WRITTEN INSTRUCTION — Please copy out the items that begin at the line containing "You are a computer-use" and end with the line containing "Looking at the", including both of those lines. Leave out the pictures.

THE INPUT —
-- BEGIN --
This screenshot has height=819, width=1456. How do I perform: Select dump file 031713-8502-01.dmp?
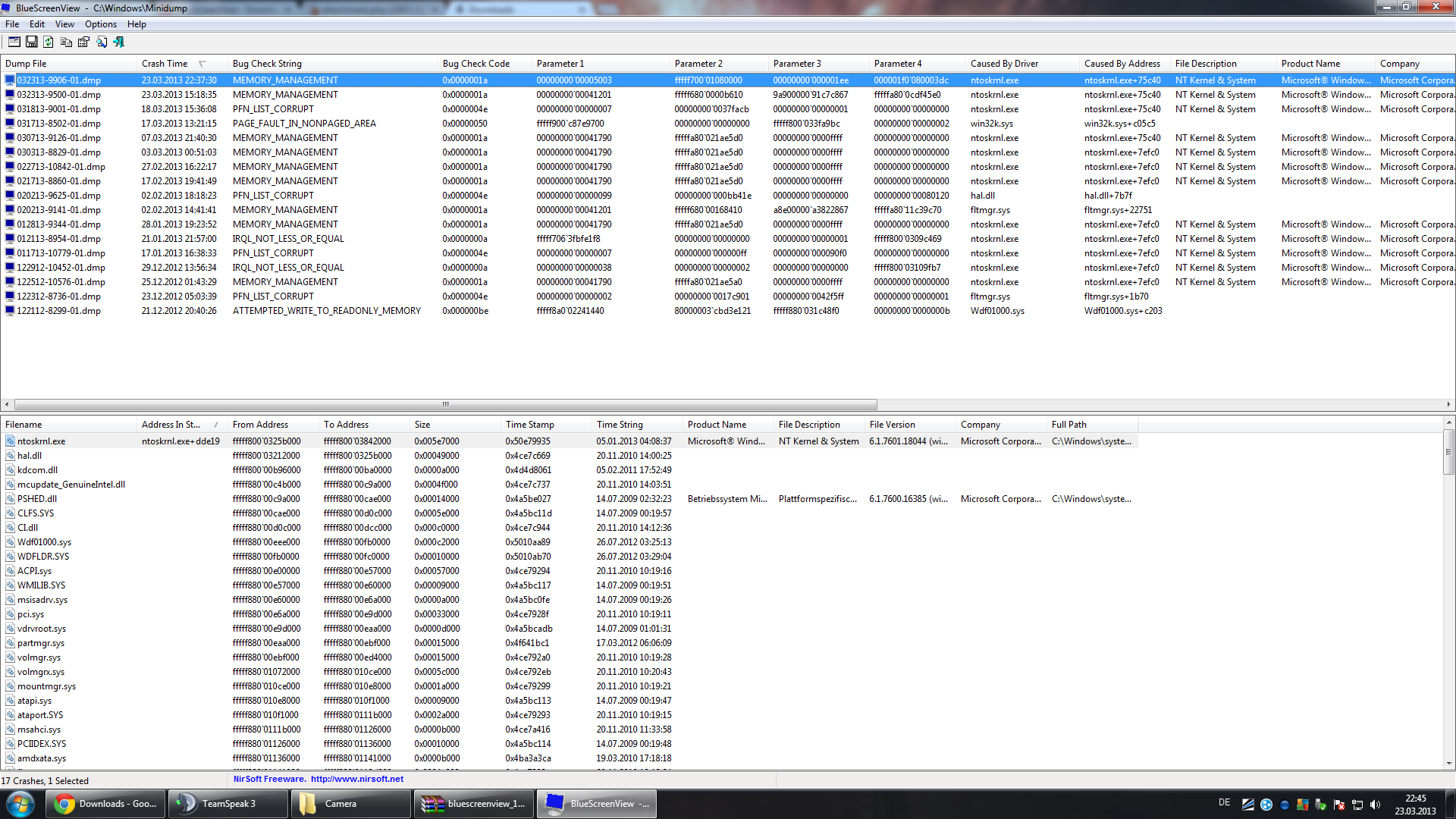(x=59, y=124)
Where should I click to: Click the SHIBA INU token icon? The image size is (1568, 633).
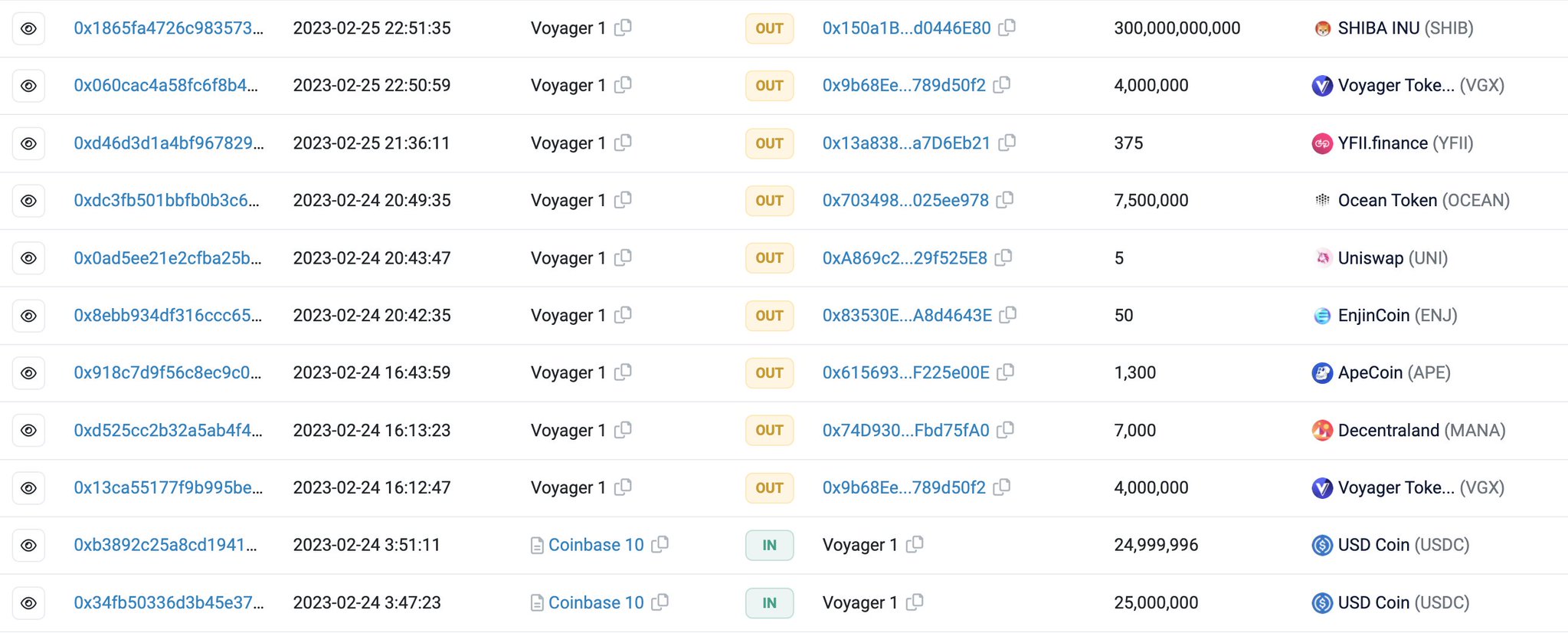click(x=1322, y=28)
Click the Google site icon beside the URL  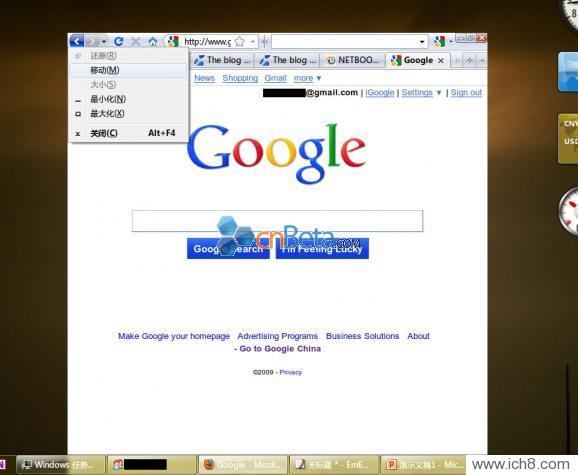click(x=173, y=41)
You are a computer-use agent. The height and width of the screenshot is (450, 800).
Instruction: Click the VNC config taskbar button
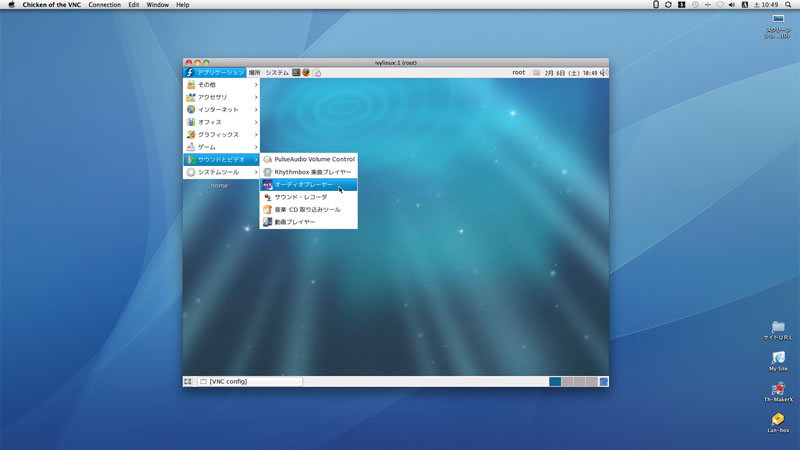pyautogui.click(x=250, y=381)
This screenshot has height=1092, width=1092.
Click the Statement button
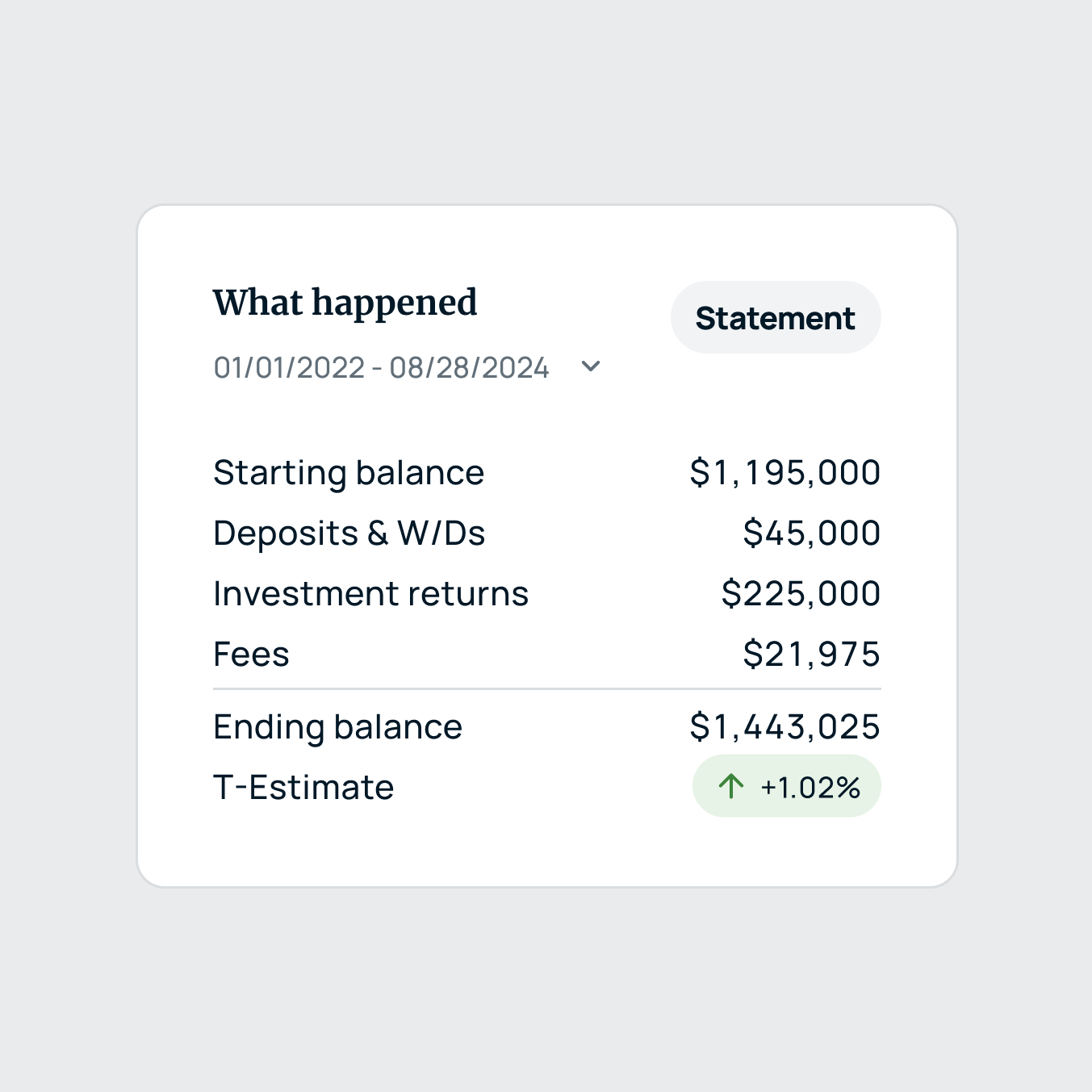pos(775,318)
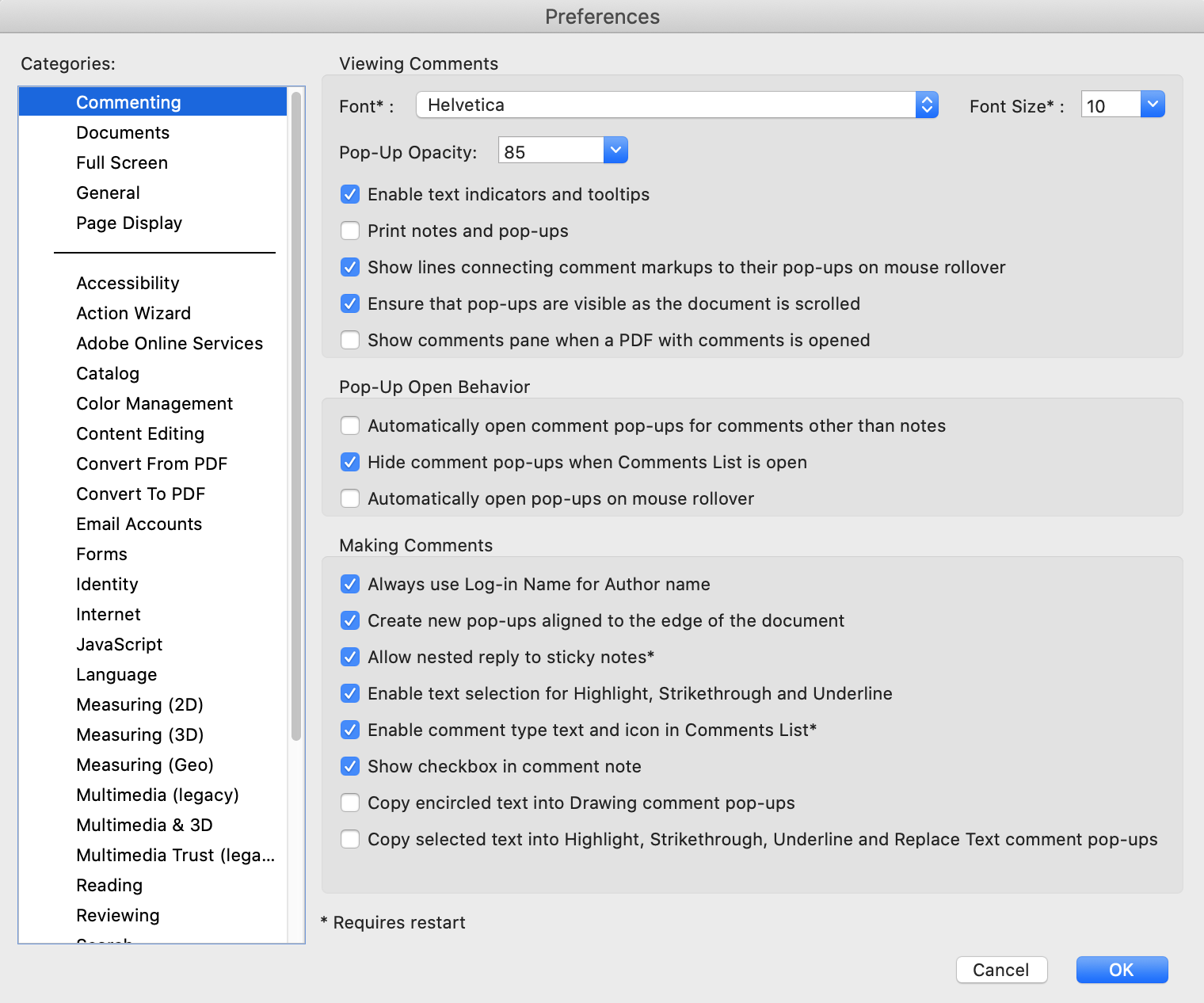
Task: Click the Cancel button
Action: coord(1001,970)
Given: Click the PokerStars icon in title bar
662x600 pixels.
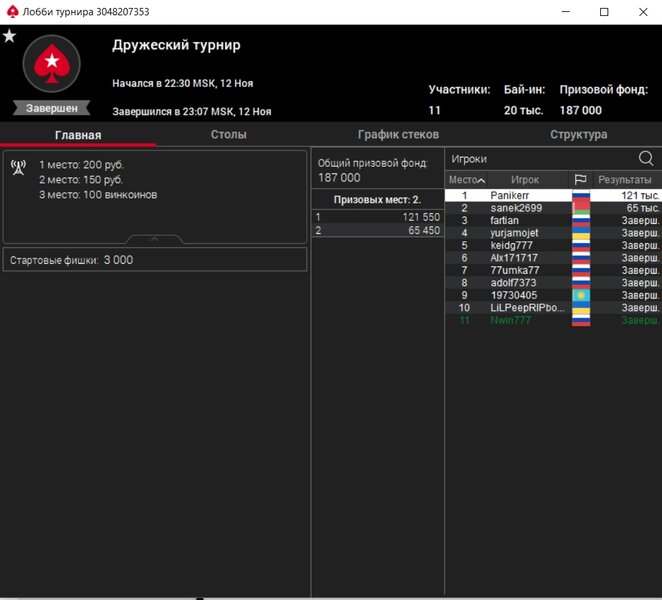Looking at the screenshot, I should coord(12,11).
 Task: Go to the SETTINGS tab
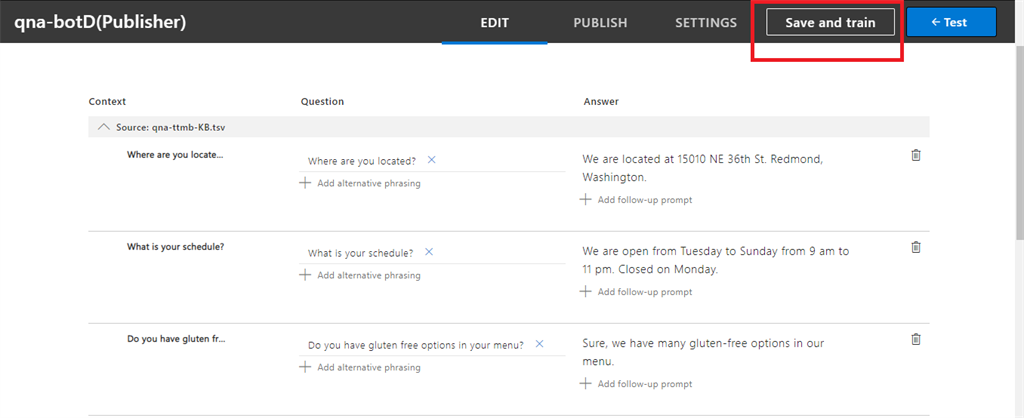click(705, 22)
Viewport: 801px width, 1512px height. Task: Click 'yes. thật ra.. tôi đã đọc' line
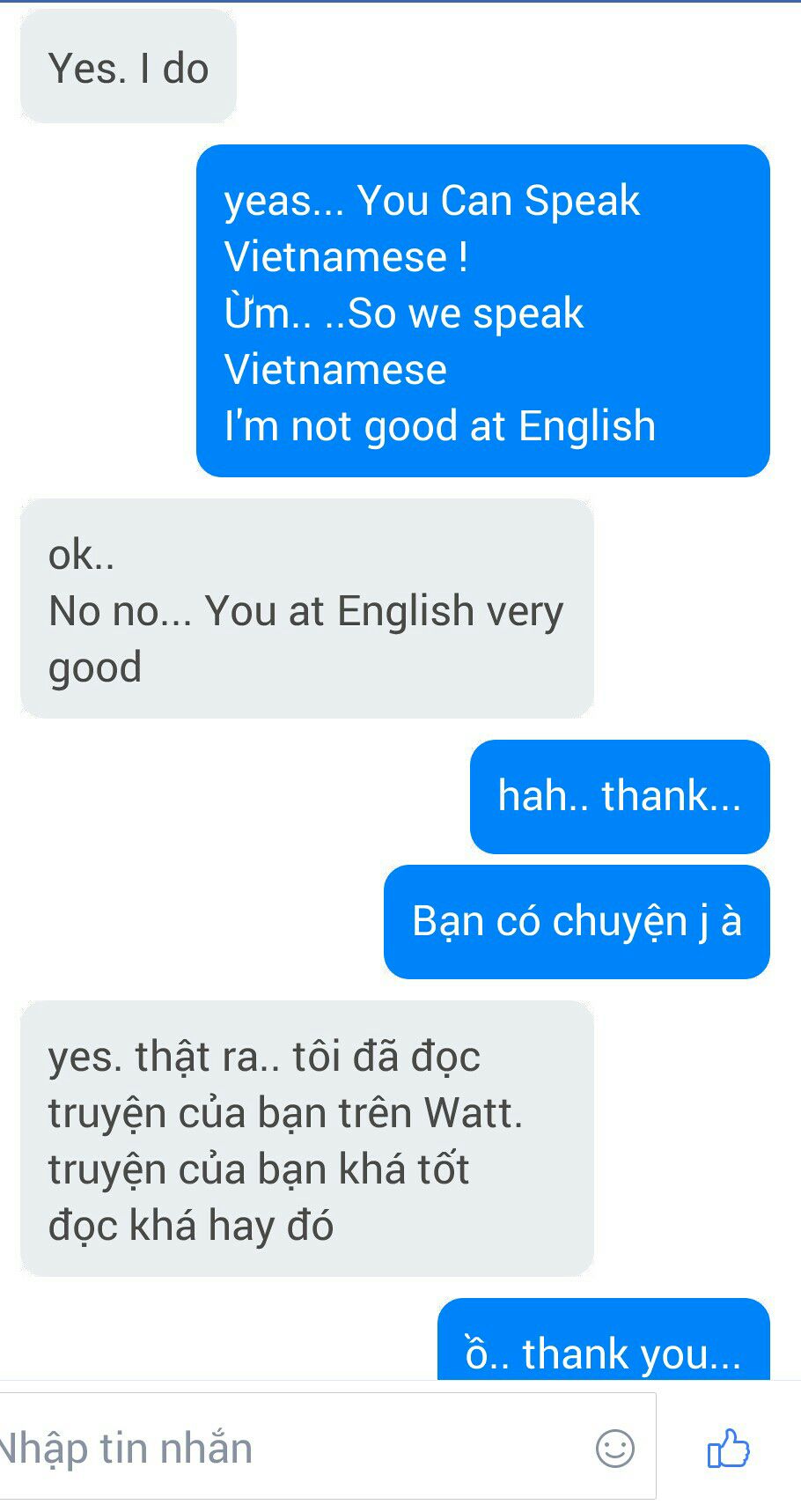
-- END --
FINISHED EXERCISE —
You are a computer-use agent. The height and width of the screenshot is (450, 800).
Instruction: Click the VNC config taskbar button
pyautogui.click(x=250, y=381)
This screenshot has height=1092, width=1092.
Click the Statement button
pos(775,318)
Task: Click the Cancel button
Action: coord(1001,970)
Given: Click the PokerStars icon in title bar
662x600 pixels.
Looking at the screenshot, I should coord(12,11).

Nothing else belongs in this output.